Table: CPT Codes / HCPCS Codes / ICD-10 Codes
Code Code Description

Information in the [brackets] below has been added for clarification purposes.   Codes requiring a 7th character are represented by "+" :

Other CPT codes related to the CPB:

96413, 96415 Intravenous chemotherapy administration

HCPCS codes covered if selection criteria are met:

J9227 Injection, isatuximab-irfc, 10 mg

Other HCPCS codes related to the CPB:

Pomalidomide, lenalidomide - no specific code
J1094 Injection, dexamethasone acetate, 1 mg

ICD-10 codes covered if selection criteria are met:

C90.00 - C90.02 Multiple myeloma

The above policy is based on the following references:

  1. Attal M, Richardson PG, Rajkumar SV, et al; ICARIA-MM study group.
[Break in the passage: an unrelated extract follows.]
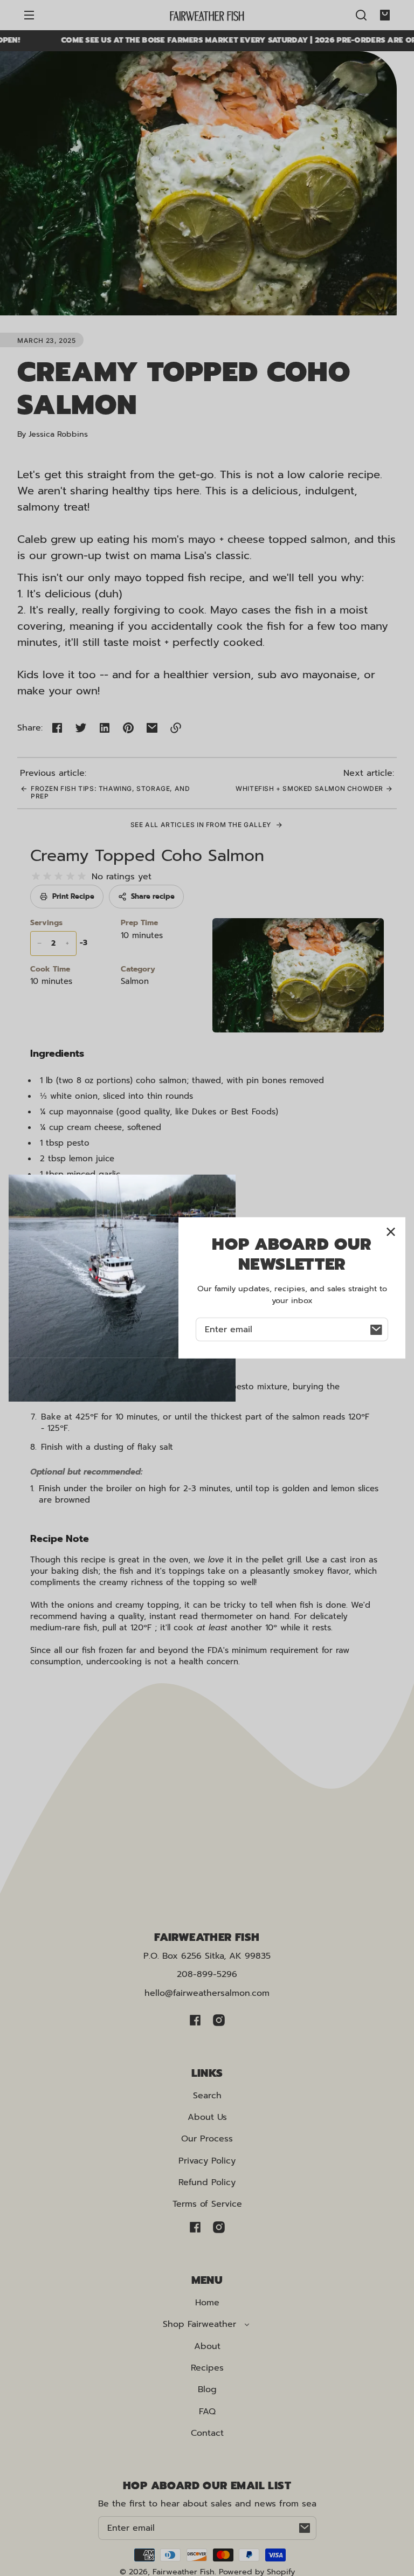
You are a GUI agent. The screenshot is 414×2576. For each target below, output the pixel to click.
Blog (207, 2389)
Isatuximab plus pomalidomide and low-dose dexamethasone versus pomalidomide and low-dose dexamethasone in patients with relapsed and refractory multiple myeloma (ICARIA-MM): a randomised, multicentre, open-label, phase 3 study. Lancet. 2019;394(10214):2096-2107.
  2. National Comprehensive Cancer Network (NCCN). Sarclisa. NCCN Drugs and Biologics Compendium. Fort Washington, PA: NCCN; 2020.
  3. sanofi-aventis U.S. LLC. Sarclisa (isatuximab-irfc) injection, for intravenous use. Prescribing Information. Bridgewater, NJ: sanofi-aventis U.S. LLC; March 2020.
  4. Sanofi. Multinational Clinical Study Comparing Isatuximab, Pomalidomide, and Dexamethasone to Pomalidomide and Dexamethasone in Refractory or Relapsed and Refractory Multiple Myeloma Patients (ICARIA-MM). ClinicalTrials.gov Identifier NCT02990338. Bethesda, MD: National Library of Medicine (NLM); updated October 28, 2020. Available at: https://clinicaltrials.gov/ct2/show/NCT02990338?term=NCT02990338&draw=2&rank=1. NLM identifier: NCT02990338. Accessed November 17, 2020.
  5. U.S. Food and Drug Administration (FDA). FDA approves new therapy for patients with previously treated multiple myeloma. FDA News Release. Silver Spring, MD: FDA; March 02, 2020.